We use Standard Generalized Markup Language (SGML) to encode all original materials that we publish on the web. We follow the rules and guidelines for encoding in SGML provided by the Text Encoding Initiative (TEI). For more background, please see "A Gentle Introduction to SGML" by C. M. Sperberg-McQueen and Lou Burnard, available at http://www.tei-c.org/Papers/gentleguide.pdf.
We use SGML to divide the text into its constituent parts. SGML-encoded texts have a hierarchical structure that is based on an analysis of the text's content. The formatting of an original text should not drive the SGML encoding, but rather the meaning and structure of a text should determine the encoding.

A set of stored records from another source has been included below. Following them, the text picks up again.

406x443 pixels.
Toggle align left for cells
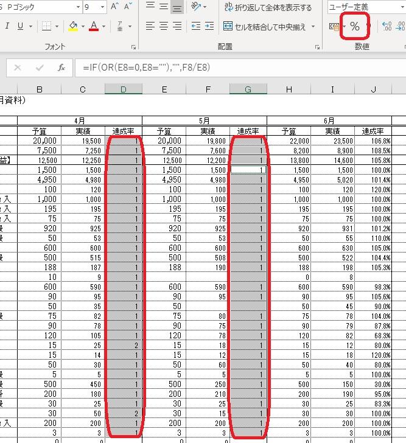pyautogui.click(x=150, y=27)
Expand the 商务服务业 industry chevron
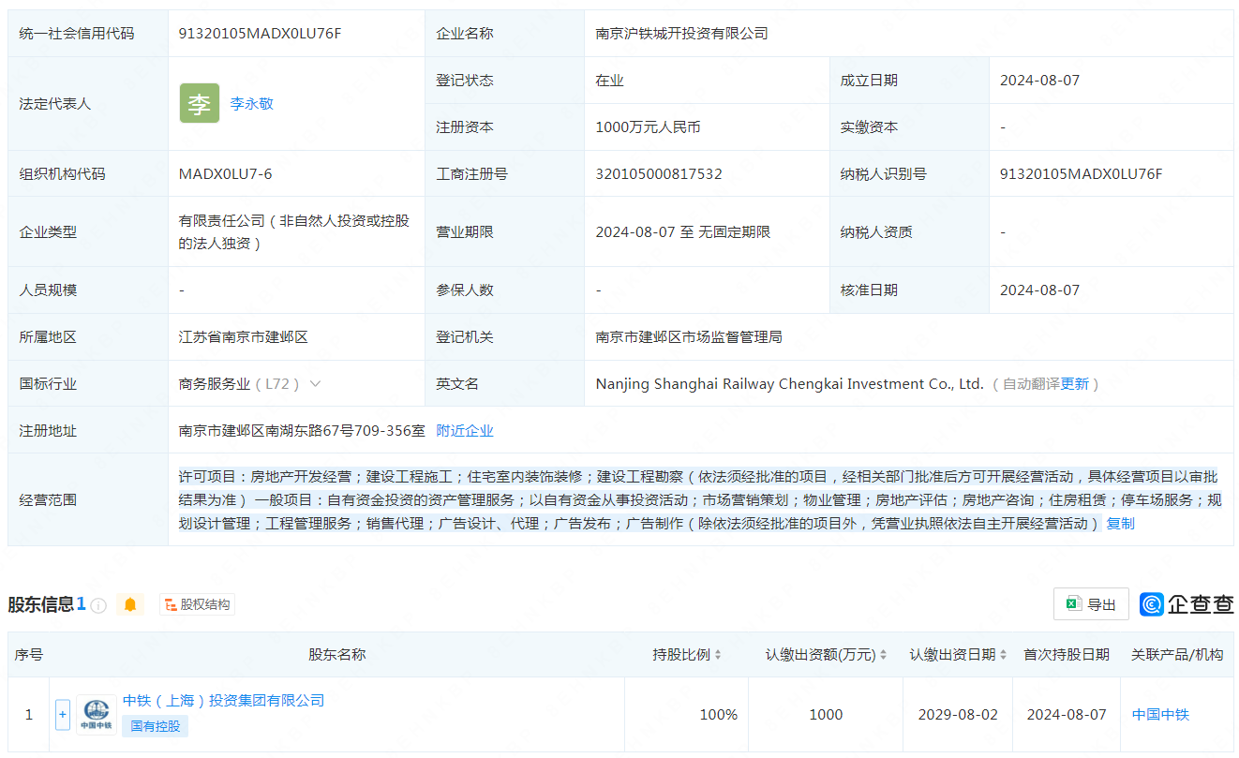 tap(315, 384)
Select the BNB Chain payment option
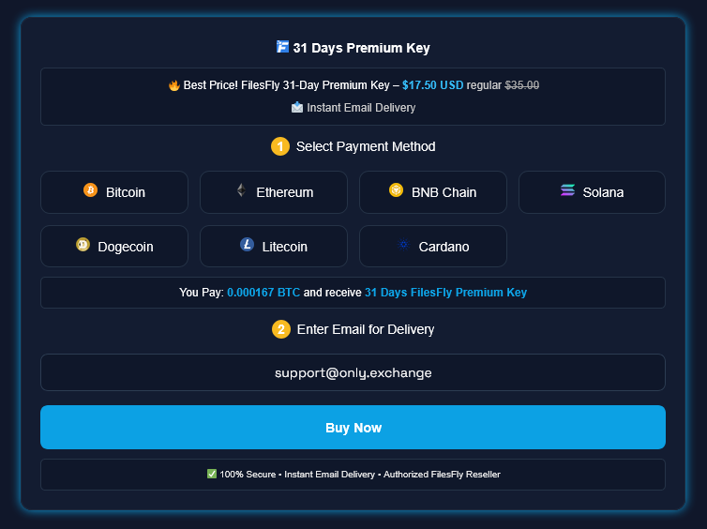 click(x=433, y=192)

SGML, like many markup languages, uses Elements and Attributes. An element, also referred to as a tag, surrounds a block of text and describes the function of that text. An attribute further defines an element. These guidelines explain which elements to use for common textual content and explain which attributes must be assigned to certain elements.
We use SoftQuad Author/Editor 3.5 to edit TEI SGML files. Open Author/Editor by going to programs in the start menu. Use File>Open to select a file to work on. Check the bottom right corner of the program window to make sure it says "Rules Checking: On." If the rules are not on, go to "Special" and choose "Turn Rules Checking On."
Also, you should see the SGML tags surrounding the text in the window. If the tags do not show up, go to "View" and choose "Show Tags."
There are lots of keyboard shortcuts and ways to make your editing job more efficient in Author/Editor.
Our outsourcing company encodes all texts in SGML according to DocSouth specifications. When we receive the marked-up file, we check it carefully to verify it has been encoded correctly. The bulk of the work has already been done, but often the file needs further markup and some corrections.
Make sure you have the original book or a full copy of the original in front of you while you are encoding. The first step is to look through the book and analyze its structure. For encoding purposes, we interpret the book as a hierarchical structure. A book often has three large sections: Front, Body, and Back. A document must include a Body, but the Front and Back are not always present. Within these large sections, we nest smaller sections, like chapters and paragraphs.
The Front section includes all preliminary material before the real content begins. The Front may include:
Look carefully at the book and make sure you can tell where the Front section begins and ends.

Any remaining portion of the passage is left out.